Промокшая и усталая, Иззи захлопнула за собой дверь и опустила на пол дорожные чемоданы. После посещения индейской деревни ее не покидала щемящая тоска. Мирная жизнь пуэбло и искренняя доброжелательность индейцев напомнили Иззи крошечный ирландский городок, где прошло ее детство. Живя в большом городе, Иззи оставалась в душе жительницей маленького городка и скучала по Тамарину. В последние дни она часто вспоминала о доме. Может быть, потому что особенно остро ощутила свое одиночество, когда Джо уехал от нее среди ночи? Вот ее мысли и обратились к семье, к близким людям?
А может, всему виной эта постоянная сосущая тревога? Их отношения с Джо так безнадежно запутались, что Иззи даже не пыталась ничего объяснять ни Карле, ни папе, ни бабушке.
Она сорвала с плеч насквозь мокрый пиджак и только тогда разрешила себе взглянуть на автоответчик. На экране высвечивался большой жирный ноль. Ни одного сообщения.
Чертов автоответчик! Иззи с ненавистью посмотрела на аппарат, словно это телефон был виноват в том, что Джо так и не позвонил.
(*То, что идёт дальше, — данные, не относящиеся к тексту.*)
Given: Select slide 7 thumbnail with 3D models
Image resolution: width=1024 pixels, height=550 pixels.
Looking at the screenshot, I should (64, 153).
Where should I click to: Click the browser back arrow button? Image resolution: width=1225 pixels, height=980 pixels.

Включив повсюду свет, Иззи хмуро протопала в ванную, сбросила одежду и встала под душ, чтобы смыть с себя дорожную пыль. В последнее время страсть к чистоте переросла у нее едва ли не в манию. Наверное, навязчивое желание очиститься — следствие замысловатой любовной истории, в которой она увязла по уши. Никогда прежде Иззи не принимала душ так часто. Каждый раз, остервенело намыливаясь, смывая шампунь и натирая кожу маслом, она надеялась, что зазвенит телефон. Обычно так и случалось, но только не на этот раз. Вот уже пять дней Джо не давал о себе знать.
Пять дней.
— Нам нужно поговорить, — прошептал он в то утро, когда Иззи собиралась лететь в Нью-Мексико.
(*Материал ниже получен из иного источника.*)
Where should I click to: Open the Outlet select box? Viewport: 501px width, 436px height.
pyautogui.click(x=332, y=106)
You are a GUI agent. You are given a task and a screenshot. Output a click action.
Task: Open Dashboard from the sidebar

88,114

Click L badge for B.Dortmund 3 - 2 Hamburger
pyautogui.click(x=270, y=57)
— Позвони, я буду ждать, — шепнула она в ответ, мечтая послать все к черту и никуда не ездить. Ей хотелось остаться с Джо, разлука пугала ее, наполняя душу мертвящим холодом.
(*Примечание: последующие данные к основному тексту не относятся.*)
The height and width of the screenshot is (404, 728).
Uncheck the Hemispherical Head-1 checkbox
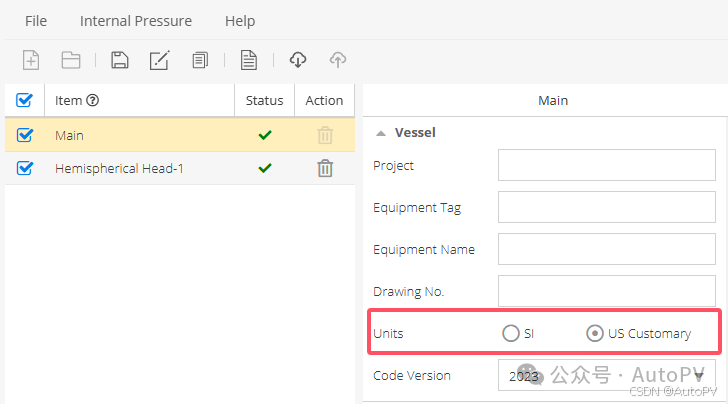coord(25,168)
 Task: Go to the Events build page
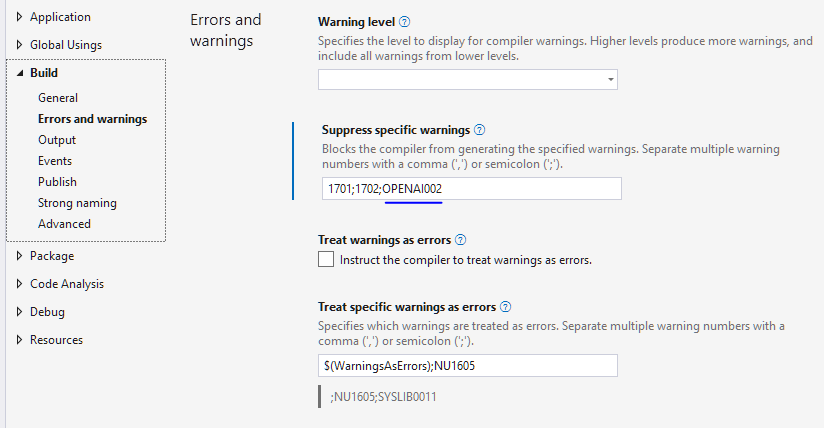55,161
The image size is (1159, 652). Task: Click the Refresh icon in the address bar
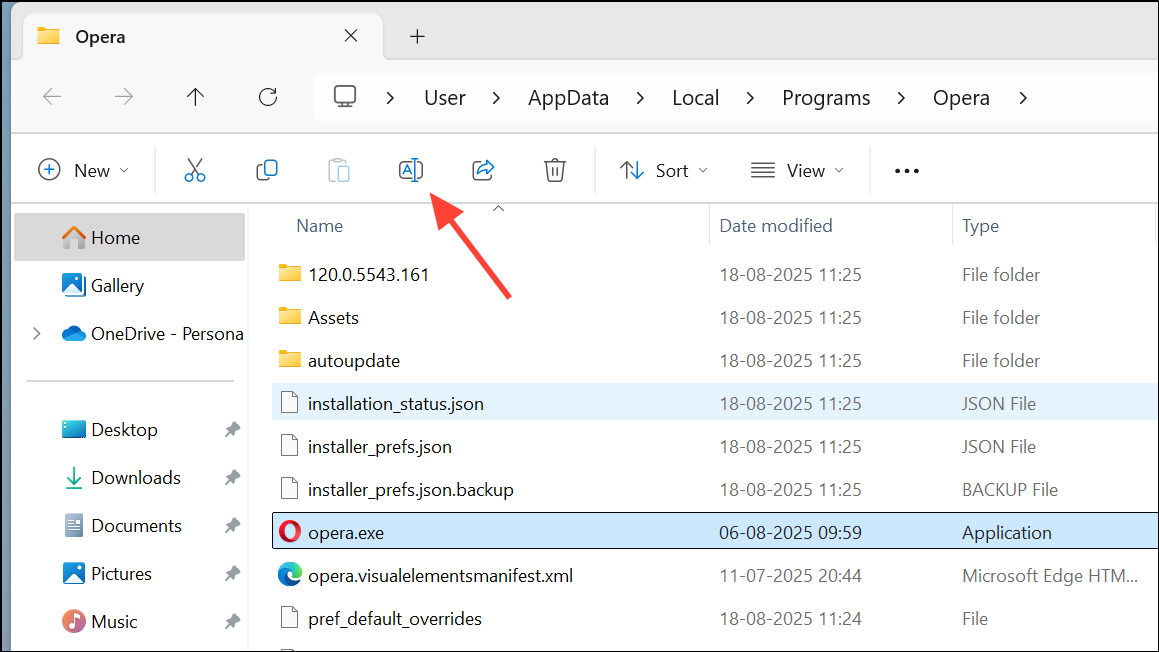[x=268, y=97]
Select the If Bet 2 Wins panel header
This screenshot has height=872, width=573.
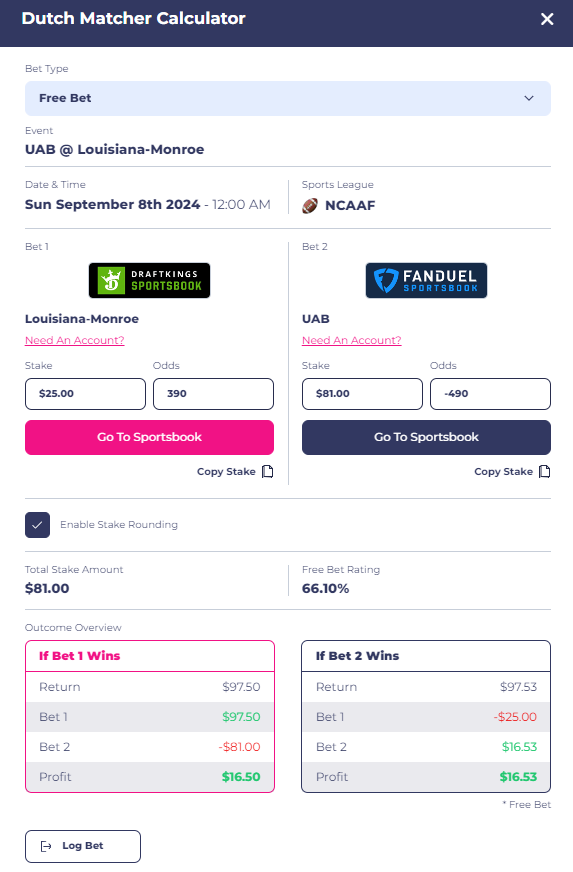tap(426, 656)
О чем же он хотел поговорить?
Но Джо так и не позвонил.
Не позвонил даже в самый последний вечер, когда группа шумно праздновала успешное окончание съемок и общее веселье достигло такого накала, что всякий нормальный любовник даже на расстоянии почувствовал бы слабый укол ревности. Иззи очень надеялась, что Джо позвонит, и заранее мысленно отрепетировала эту сцену. Она представляла, как отходит в сторонку, прижимая к уху телефон, и под оглушительную музыку, развеселые выкрики и взрывы смеха в красках распивает Джо, как замечательно проходит вечеринка, и как Айван, фотограф, мастерски танцует лимбо. «Это просто потрясающе, дорогой». Настолько потрясающе, что Джо непременно стал бы ревновать… Но Джо испортил ей всю игру. Он не позвонил.